▶ _WHAT NEEDS TO BE DONE_
Go to the line containing "600544542 (966, 1001)" in the records below and print it and every following line exactly, on through the line containing "Medien/Download (119, 1592)", then stop.

▶ _SOURCE DATA_
------------------------------------------------
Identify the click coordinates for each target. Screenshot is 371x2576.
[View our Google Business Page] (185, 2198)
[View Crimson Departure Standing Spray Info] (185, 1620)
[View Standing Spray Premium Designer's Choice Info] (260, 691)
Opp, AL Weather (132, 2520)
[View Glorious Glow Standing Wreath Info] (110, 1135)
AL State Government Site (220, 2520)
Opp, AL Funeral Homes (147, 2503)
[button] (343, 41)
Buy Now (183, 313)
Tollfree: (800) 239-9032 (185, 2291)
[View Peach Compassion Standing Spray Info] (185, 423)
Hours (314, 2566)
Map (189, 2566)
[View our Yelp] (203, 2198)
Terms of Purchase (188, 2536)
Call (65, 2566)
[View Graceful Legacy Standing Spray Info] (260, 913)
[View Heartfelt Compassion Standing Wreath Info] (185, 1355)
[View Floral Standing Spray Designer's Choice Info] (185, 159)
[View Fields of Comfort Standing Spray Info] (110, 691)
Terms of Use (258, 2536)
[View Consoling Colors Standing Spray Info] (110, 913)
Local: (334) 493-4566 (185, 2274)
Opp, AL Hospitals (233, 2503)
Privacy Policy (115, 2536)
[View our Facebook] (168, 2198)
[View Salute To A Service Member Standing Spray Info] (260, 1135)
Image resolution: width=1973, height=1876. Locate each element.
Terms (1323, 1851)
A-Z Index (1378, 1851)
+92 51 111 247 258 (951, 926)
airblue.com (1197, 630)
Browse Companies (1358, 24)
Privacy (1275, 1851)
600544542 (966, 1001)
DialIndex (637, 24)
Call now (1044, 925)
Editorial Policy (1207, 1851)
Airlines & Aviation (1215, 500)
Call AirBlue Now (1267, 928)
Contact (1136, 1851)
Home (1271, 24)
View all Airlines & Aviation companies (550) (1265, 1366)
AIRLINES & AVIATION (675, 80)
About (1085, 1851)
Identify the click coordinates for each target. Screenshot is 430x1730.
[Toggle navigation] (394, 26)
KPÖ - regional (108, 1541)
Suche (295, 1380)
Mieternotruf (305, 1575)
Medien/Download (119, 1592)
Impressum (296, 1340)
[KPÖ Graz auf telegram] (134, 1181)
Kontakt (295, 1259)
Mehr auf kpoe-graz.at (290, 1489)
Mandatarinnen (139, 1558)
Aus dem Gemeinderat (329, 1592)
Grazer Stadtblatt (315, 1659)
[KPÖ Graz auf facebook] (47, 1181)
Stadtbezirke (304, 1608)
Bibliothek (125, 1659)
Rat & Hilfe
------------------------------------------------
▶ _TASK RESULT_
600544542 (966, 1001)
DialIndex (637, 24)
Call now (1044, 925)
Editorial Policy (1207, 1851)
Airlines & Aviation (1215, 500)
Call AirBlue Now (1267, 928)
Contact (1136, 1851)
Home (1271, 24)
View all Airlines & Aviation companies (550) (1265, 1366)
AIRLINES & AVIATION (675, 80)
About (1085, 1851)
Identify the click coordinates for each target. Screenshot is 430x1730.
[Toggle navigation] (394, 26)
KPÖ - regional (108, 1541)
Suche (295, 1380)
Mieternotruf (305, 1575)
Medien/Download (119, 1592)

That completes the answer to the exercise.